Palestine from the Perspective of Ayatollah Khamenei (فلسطین از منظر آیت‌الله خامنه‌ای) is a 2011 book excerpting many statements of Iranian Supreme Leader Ayatollah Ali Khamenei about Palestine and Israel. The book consists of 8 chapters and 416 pages in Persian. It is currently available in Iran only, while an Arabic translation is promised.

A condensed 104-page paperback (also online) all-English version is entitled on the front cover as: "Palestine: Selected Statements by Ayatollah Khamenei About Palestine" but on its Title Page the title is slightly revised as: "The Most Important Problem of the Islamic World: Selected Statements by Ayatollah Khamenei About Palestine", ISBN 978-964-2951-40-6; published by: "Moasseseh Pajooheshi Farhangi Enqlab Eslami".
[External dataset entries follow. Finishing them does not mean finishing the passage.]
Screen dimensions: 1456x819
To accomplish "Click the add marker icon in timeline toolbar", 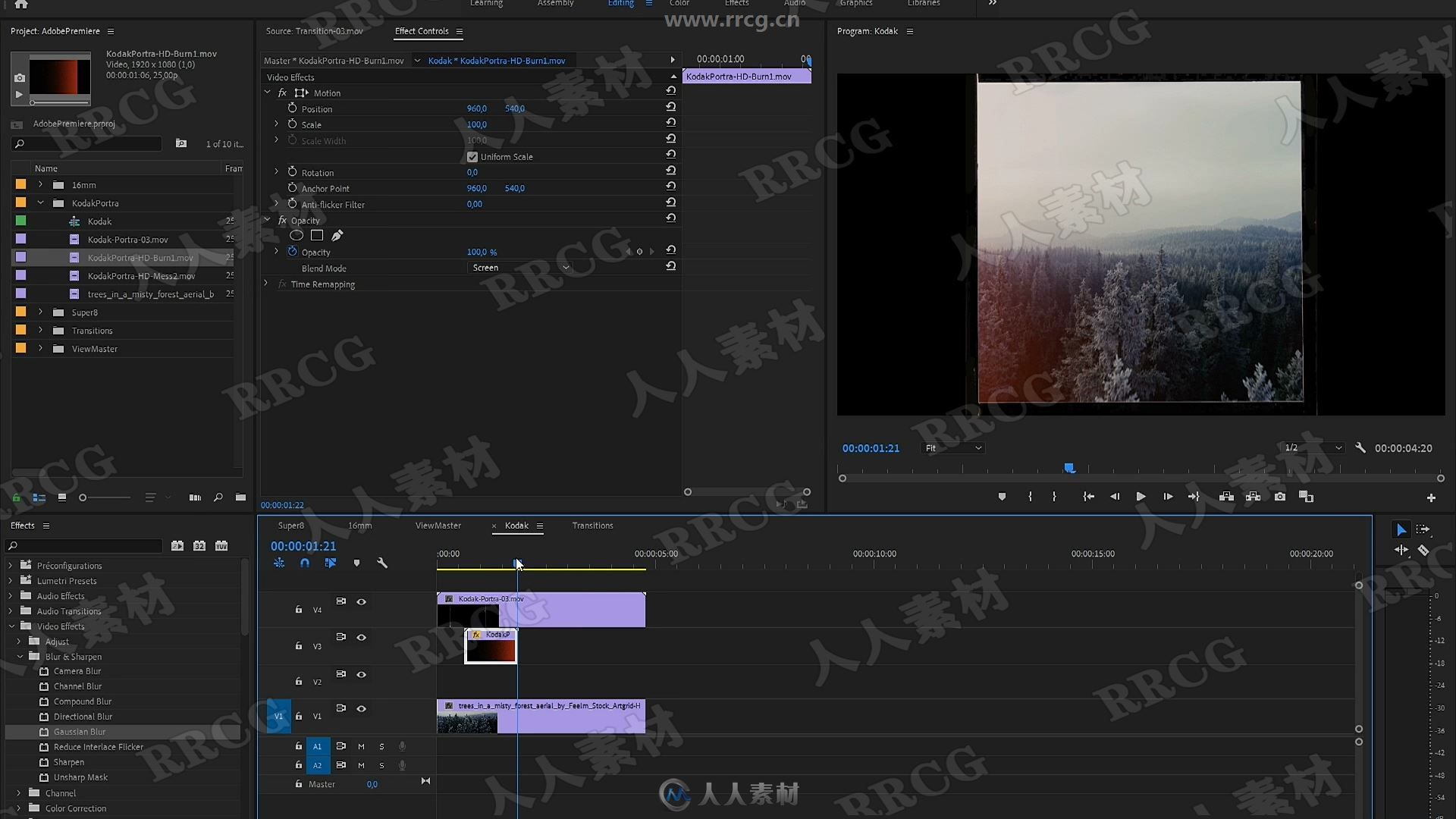I will [x=356, y=563].
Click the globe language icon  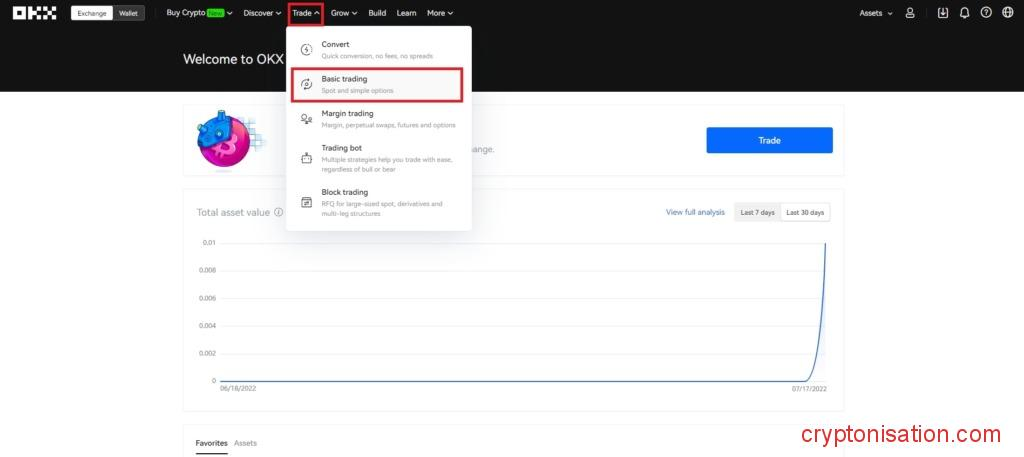[1007, 13]
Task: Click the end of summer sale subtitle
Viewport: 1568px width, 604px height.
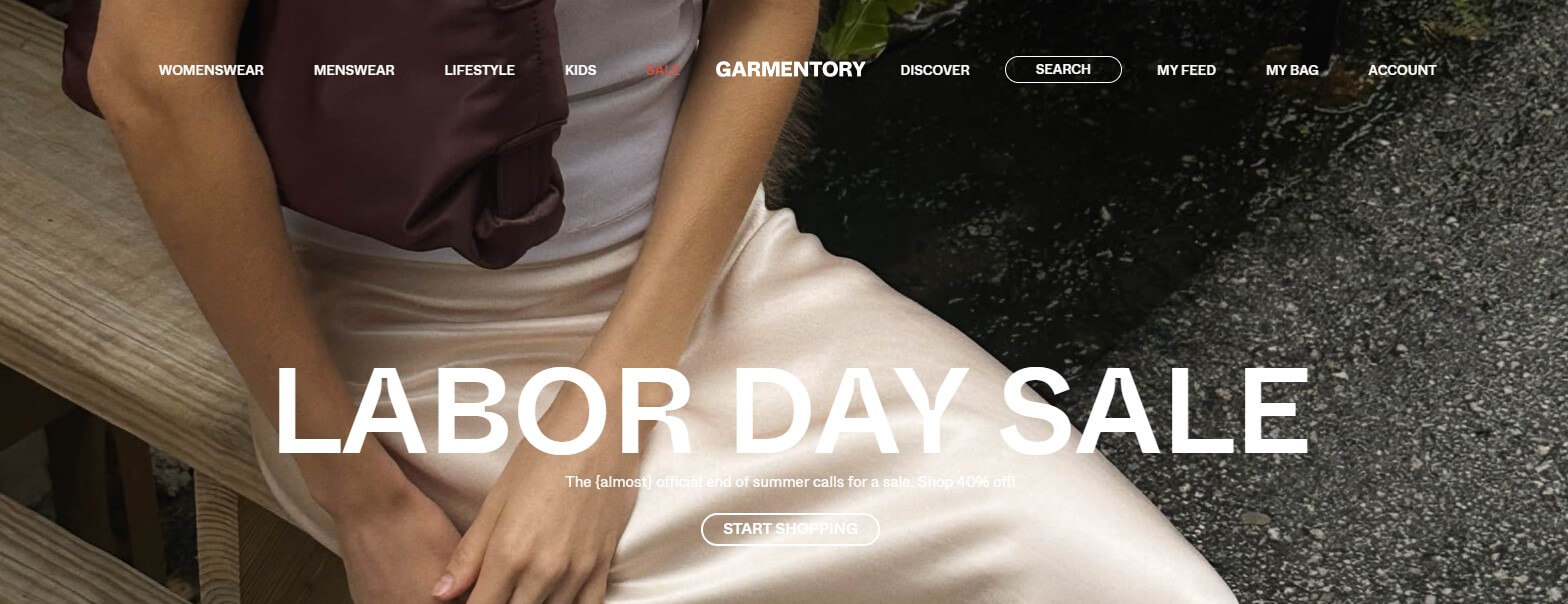Action: pos(790,482)
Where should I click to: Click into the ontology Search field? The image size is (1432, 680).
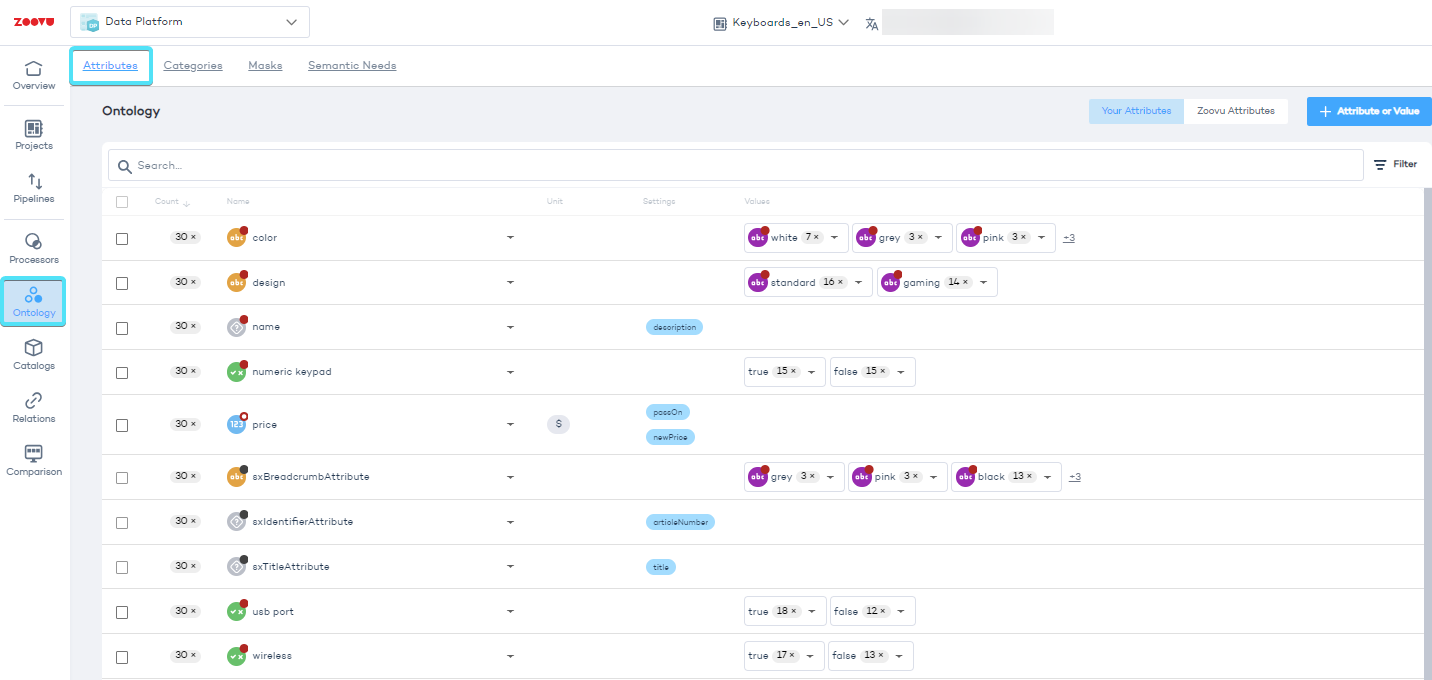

According to the New York Post, the book opposes the Jewish state. Khamenei claims that his strategy for the "liberation of Palestine" is based on "well-established Islamic principles".

==Contents==
Palestine consists of 8 chapters:
1. General
2. Failures and Victories
3. Responsibilities
4. Crimes
5. Solutions
6. Heroes
7. Enlightenment
8. Bright Future
It also includes the Friday prayer sermons delivered on 8 August 1980. The introduction was written by Ali Akbar Velayati, Khamenei's consultant in international affairs.

Khamenei claims that anti-Semitism is "a European phenomenon" and that his own opposition is based on "well-established Islamic principles", including the idea that any lands ever held under any form of Muslim rule can never be yielded to other faiths. Although such a policy also covers India and large parts of Russia, Europe, China, and Southeast Asia, Khamenei asserts that Israel is a special case—an "ally of the American Great Satan" in an "evil scheme" to dominate "the heartland of the Ummah".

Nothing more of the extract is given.